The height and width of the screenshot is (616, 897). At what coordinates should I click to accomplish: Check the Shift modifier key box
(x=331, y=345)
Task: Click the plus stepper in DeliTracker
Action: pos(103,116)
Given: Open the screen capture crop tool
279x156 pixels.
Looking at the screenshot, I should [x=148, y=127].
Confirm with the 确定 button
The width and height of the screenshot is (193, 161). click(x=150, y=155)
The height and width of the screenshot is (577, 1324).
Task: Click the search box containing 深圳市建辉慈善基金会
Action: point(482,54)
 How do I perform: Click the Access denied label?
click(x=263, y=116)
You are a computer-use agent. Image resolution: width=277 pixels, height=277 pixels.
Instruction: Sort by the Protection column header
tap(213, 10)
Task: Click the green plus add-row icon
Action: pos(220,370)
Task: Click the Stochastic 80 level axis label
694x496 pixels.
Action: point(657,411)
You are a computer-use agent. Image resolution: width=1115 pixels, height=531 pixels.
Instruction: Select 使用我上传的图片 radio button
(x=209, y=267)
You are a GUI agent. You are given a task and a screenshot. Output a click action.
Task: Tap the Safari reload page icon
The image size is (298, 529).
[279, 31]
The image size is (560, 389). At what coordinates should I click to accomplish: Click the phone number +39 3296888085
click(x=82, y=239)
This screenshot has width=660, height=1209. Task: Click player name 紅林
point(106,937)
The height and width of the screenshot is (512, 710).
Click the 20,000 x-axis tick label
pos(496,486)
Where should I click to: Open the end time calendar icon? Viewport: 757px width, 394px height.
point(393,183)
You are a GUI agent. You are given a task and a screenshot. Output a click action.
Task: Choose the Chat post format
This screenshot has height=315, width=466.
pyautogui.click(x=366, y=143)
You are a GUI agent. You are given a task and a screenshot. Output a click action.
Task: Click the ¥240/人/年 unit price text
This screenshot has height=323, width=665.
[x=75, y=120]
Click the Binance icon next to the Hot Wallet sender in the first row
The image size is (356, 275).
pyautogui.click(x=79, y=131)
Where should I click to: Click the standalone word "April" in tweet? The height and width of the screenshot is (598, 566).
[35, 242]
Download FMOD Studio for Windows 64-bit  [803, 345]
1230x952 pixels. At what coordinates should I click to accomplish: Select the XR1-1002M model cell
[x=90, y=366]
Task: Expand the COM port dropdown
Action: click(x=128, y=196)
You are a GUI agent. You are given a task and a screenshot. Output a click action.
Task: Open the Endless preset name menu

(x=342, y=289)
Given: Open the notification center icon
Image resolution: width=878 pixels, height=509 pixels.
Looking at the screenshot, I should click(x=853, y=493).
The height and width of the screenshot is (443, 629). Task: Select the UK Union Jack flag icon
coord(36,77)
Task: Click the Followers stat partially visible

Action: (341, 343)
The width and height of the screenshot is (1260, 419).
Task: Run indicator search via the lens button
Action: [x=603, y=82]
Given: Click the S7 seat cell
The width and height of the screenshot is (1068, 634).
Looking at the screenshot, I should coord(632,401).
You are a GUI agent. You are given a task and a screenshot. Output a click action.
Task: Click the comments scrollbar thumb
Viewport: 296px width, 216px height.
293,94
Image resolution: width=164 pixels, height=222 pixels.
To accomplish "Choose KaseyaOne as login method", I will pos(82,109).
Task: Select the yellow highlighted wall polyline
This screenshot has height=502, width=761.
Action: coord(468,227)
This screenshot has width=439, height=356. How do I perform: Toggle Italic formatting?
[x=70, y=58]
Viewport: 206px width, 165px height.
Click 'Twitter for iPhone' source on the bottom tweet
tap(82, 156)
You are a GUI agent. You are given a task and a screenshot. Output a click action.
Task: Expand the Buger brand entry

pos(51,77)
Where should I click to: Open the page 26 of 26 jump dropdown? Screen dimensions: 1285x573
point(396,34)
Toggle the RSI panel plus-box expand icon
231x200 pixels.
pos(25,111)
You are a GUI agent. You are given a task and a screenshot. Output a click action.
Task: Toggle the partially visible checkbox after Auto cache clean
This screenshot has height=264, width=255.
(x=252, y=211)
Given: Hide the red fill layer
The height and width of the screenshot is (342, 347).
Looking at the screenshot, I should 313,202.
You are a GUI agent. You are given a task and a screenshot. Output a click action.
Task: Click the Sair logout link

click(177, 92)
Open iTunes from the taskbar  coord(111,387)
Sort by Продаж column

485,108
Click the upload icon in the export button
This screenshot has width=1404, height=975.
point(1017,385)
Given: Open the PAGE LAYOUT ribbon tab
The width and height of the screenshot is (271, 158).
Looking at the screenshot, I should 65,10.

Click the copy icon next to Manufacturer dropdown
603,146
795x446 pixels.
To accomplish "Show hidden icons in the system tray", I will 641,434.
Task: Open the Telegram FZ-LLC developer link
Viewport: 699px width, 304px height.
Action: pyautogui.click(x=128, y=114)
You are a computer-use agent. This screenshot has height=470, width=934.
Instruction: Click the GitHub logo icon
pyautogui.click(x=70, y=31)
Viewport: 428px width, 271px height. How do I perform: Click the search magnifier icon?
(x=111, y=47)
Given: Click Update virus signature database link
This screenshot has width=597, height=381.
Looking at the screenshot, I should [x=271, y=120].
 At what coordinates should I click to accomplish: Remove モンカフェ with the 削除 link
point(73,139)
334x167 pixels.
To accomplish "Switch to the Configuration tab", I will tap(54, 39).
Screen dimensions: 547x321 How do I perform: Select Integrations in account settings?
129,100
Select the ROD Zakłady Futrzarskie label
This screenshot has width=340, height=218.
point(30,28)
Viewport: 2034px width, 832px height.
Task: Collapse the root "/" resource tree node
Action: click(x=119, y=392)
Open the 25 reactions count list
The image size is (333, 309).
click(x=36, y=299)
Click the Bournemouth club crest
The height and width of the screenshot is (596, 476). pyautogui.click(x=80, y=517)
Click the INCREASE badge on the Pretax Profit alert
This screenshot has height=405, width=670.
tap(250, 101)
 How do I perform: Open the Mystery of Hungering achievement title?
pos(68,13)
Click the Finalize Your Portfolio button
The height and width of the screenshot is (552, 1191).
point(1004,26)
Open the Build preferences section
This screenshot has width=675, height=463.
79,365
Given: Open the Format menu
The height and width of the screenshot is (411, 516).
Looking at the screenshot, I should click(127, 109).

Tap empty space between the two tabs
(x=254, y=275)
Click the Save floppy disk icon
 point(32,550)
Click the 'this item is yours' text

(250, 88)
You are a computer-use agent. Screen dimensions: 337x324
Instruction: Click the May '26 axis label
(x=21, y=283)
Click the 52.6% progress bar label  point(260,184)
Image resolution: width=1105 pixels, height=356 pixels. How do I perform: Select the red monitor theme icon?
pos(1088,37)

::::::::::

(EXERCISE)
Beginning at the first line above, repeat exactly until the line containing "Given: Open the screen capture crop tool", which is included.

(RESPONSE TO THE EXERCISE)
The height and width of the screenshot is (616, 897). At what coordinates should I click to accomplish: Check the Shift modifier key box
(x=331, y=345)
Task: Click the plus stepper in DeliTracker
Action: pos(103,116)
Given: Open the screen capture crop tool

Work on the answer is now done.